The walk is held yearly at the Boston Common and is two laps around the perimeter, equaling about 2 miles. All survivors got a white illuminated balloon and tshirt (with the word “Survivor” across the back). Others had to raise at least $100 toward leukemia, lymphoma, and multiple myleoma in order to receive their balloons. My mom was able to raise over $300 thanks largely to her superstar coworkers and got a red balloon, which meant that she was a supporter. Sadly, there were many gold balloons which signified that a walker was walking in remembrance of someone.
There were several speaking programs that my mom and I skipped because I didn’t want to hear them. I struggle listening about people who have passed away. I don’t feel out of the woods enough to have survivor’s guilt yet, but hearing about others’ losses makes me anxious about my own prognosis.
I was happy to make it about a mile and a half. I haven’t walked very far since early on in the beginning of my treatment because of fatigue. The last time I walked a mile was probably sometime in June. I only had to sit down once. Next year I will absolutely make it the 2 miles.
As far as other life updates: My mom is in town until Sunday. Hooray! We saw my grandparents yesterday and my brother and his wonderful girlfriend, Mary, today.
I did indeed fly in a plane a few weeks ago. And I didn’t cry! It was pretty cloudy so we weren’t up for very long.

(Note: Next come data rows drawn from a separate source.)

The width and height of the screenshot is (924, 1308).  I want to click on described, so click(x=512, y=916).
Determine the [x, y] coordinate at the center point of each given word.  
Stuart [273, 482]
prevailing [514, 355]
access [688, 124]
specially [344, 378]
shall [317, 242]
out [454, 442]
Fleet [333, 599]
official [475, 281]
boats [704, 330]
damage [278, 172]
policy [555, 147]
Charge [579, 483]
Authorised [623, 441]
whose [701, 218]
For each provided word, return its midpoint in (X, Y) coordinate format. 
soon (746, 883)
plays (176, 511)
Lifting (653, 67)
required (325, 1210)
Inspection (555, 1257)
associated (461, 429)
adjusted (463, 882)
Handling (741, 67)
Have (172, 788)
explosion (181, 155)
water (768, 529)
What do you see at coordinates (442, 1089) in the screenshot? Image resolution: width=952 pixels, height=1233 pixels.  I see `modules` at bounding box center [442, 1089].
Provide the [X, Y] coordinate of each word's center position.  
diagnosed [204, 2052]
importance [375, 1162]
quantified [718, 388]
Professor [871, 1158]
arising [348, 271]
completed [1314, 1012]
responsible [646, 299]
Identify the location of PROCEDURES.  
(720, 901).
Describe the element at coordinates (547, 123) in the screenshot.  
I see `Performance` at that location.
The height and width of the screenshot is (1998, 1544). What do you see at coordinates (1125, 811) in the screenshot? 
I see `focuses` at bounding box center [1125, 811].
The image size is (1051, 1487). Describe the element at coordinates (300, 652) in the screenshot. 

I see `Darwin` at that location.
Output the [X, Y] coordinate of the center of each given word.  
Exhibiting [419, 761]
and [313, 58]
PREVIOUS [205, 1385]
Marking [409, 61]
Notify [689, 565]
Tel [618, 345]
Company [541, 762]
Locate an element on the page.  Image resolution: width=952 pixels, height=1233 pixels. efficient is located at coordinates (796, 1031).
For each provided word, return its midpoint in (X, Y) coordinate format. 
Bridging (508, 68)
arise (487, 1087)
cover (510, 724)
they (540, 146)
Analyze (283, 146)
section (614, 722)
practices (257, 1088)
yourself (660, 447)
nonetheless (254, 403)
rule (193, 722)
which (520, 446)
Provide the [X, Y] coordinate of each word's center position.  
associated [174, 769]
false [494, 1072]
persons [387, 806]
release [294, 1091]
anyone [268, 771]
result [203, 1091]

Good news: I think I identified the root of my phobia of flying. I have no control in a commercial airliner. Now, I don’t have any control in a Cessna either, but I can see the cockpit and instruments, watch the pilot (though Will’s concentration face was making me panic a little), and I have my own headset so I can hear everything that’s going on. Not to mention that I feel like I can jump out if I need to. No one is saying my phobia is moored in reality. It was nice to not feel like I was one step away from being carted off to a psych ward when on a plane. Maybe this is one step to getting over the fear. Unfortunately, I didn’t get any pictures inside of the plane or when we were up in the air because I was scared of taking pictures with my phone due to the conditioning from commercial flights. Really, I tend to think that’s mostly security theatre since if any plane instrumentation is going to go haywire due to cell phone signals, it’s a Cessna, but I wasn’t taking that chance.